Print the first line of the records below and every line after it, up to and including the line with "Папарацци (73, 84)". Print nothing else.

◇ ◇ ◇ ◇ ◇ ◇ ◇

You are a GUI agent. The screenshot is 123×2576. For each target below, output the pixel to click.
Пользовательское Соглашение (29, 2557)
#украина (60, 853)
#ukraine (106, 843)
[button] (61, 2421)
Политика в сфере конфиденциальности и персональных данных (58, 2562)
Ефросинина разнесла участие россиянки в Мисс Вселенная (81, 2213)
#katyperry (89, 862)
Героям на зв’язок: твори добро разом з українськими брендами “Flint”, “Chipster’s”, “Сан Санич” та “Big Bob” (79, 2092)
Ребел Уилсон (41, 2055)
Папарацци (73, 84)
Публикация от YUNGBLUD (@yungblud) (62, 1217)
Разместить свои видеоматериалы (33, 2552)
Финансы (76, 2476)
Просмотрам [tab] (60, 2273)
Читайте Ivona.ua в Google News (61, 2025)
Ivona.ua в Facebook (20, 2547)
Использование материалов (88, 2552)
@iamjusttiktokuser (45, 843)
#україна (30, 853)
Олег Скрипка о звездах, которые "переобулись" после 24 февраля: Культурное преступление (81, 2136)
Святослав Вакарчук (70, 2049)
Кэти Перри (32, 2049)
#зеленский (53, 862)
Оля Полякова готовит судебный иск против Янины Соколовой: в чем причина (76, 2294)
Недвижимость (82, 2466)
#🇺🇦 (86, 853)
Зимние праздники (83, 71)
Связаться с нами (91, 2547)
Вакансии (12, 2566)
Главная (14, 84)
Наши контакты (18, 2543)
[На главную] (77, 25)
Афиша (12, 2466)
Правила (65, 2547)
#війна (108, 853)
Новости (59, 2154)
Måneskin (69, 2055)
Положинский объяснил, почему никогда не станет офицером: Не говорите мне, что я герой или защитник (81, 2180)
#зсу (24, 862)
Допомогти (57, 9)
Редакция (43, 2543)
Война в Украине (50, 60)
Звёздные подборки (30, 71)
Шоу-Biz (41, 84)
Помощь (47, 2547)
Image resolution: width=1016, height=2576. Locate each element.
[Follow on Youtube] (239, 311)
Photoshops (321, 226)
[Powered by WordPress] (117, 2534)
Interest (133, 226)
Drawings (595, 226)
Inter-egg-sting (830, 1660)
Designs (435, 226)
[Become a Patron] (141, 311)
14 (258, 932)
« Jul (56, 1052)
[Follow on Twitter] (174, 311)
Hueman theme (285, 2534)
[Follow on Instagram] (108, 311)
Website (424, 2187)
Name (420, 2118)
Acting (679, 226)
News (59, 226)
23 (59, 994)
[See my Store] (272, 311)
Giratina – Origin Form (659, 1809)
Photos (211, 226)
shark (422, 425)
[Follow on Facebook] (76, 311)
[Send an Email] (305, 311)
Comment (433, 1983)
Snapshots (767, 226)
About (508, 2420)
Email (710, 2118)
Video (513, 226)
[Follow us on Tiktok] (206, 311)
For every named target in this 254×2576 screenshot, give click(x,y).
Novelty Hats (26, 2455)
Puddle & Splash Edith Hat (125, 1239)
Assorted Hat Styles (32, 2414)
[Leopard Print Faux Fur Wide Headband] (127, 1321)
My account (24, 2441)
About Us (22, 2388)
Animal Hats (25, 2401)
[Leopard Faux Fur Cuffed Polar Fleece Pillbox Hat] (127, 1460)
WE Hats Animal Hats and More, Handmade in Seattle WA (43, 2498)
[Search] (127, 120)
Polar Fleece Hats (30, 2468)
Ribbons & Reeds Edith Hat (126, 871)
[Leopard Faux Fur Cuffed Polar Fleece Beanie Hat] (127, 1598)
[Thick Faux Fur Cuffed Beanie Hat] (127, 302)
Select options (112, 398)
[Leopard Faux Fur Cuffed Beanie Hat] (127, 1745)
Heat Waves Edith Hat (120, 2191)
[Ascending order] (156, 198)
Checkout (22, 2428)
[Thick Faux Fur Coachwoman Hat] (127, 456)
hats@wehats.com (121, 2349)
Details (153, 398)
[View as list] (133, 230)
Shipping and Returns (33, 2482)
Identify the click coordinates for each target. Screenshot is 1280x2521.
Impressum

◇ ◇ ◇ ◇ ◇ ◇ ◇

__Answer to this task__
You are a GUI agent. The screenshot is 123×2576. For each target below, output the pixel to click.
Пользовательское Соглашение (29, 2557)
#украина (60, 853)
#ukraine (106, 843)
[button] (61, 2421)
Политика в сфере конфиденциальности и персональных данных (58, 2562)
Ефросинина разнесла участие россиянки в Мисс Вселенная (81, 2213)
#katyperry (89, 862)
Героям на зв’язок: твори добро разом з українськими брендами “Flint”, “Chipster’s”, “Сан Санич” та “Big Bob” (79, 2092)
Ребел Уилсон (41, 2055)
Папарацци (73, 84)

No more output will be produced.